When we're talking about a design icon like the Le Corbusier LC2 Armchair, I hate to use the phrase "Out with the old, in with the new."
When we're talking about a design icon like the Le Corbusier LC2 Armchair, I hate to use the phrase "Out with the old, in with the new." But after seeing the LC in its hot new color options, I can't imagine ever going back to basic black and white. The revived palette, ranging from orange to olive, is just the boost the ubiquitous classic needed, and with new fabric options like durable canvas, the chair is not only more affordable, but also more user-friendly. Better yet, the manufacturer Cassina has also introduced seven stylish colors for the chair's metal frame, including matte and gloss black, and gloss gray, light blue, green, bordeaux, and ochre.
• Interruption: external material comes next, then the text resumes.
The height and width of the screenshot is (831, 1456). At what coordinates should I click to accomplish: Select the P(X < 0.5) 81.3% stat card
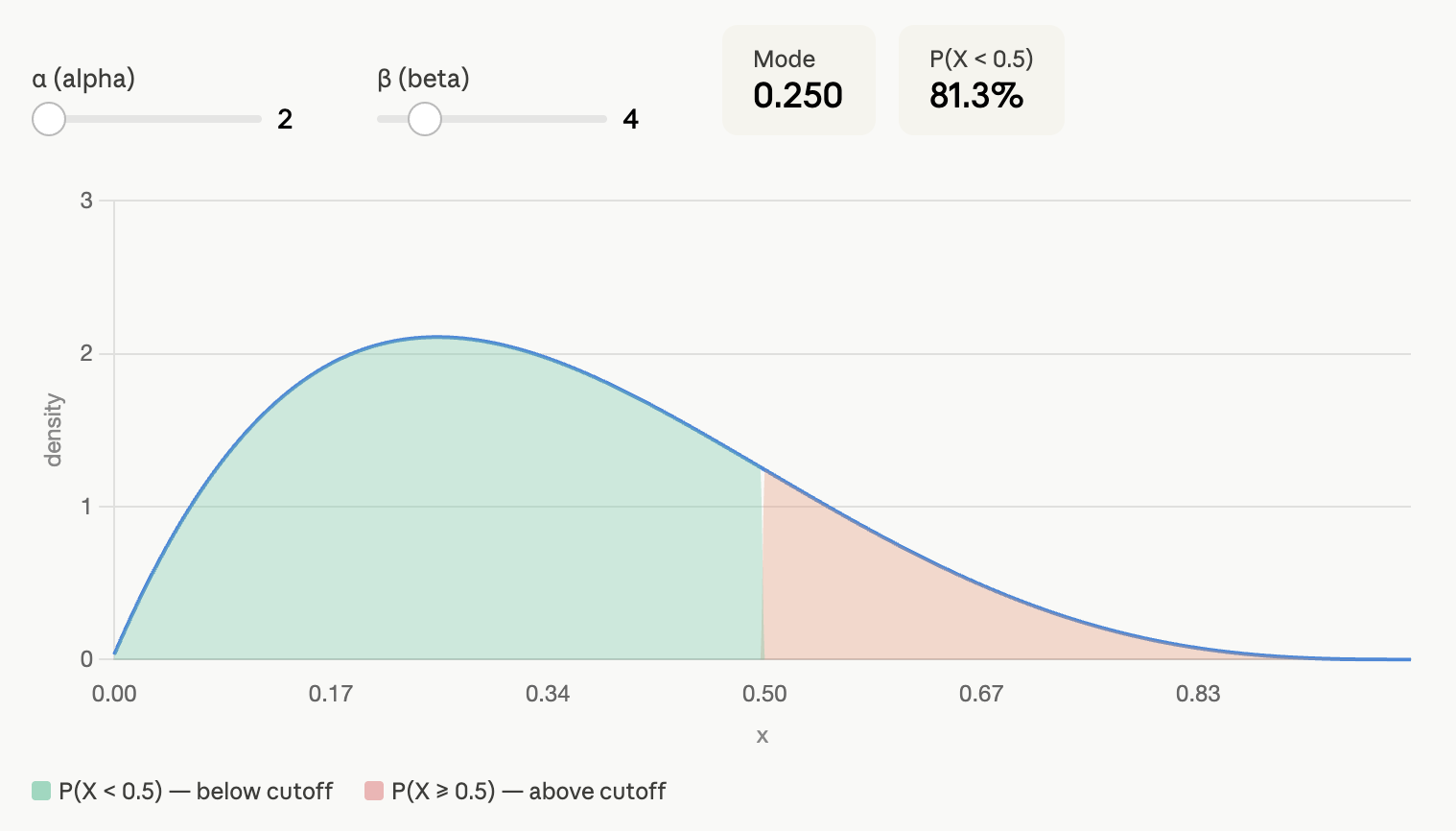click(x=980, y=80)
While I give much applause to Cassina for giving the LC a fresh face, I can't help but be reminded that the manufacturer wasn't the first to dare to go there. Several years ago, San Francisco-based interior designer Martha Angus reupholstered a pair of Le Corbusier chairs in absorbent, blue terrycloth for a residence she designed in Portola Valley, CA. Back then, I was struggling with the idea, but in retrospect, I really love it. As much as I think that an iconic design like this one — which is in the collection of the Museum of Modern Art — doesn't need to be altered, I also appreciate the irreverence of Angus and the bold spin she put on a classic. Of course, if a designer were to make it over in busy, floral, eyelet fabric, I might be singing a different tune.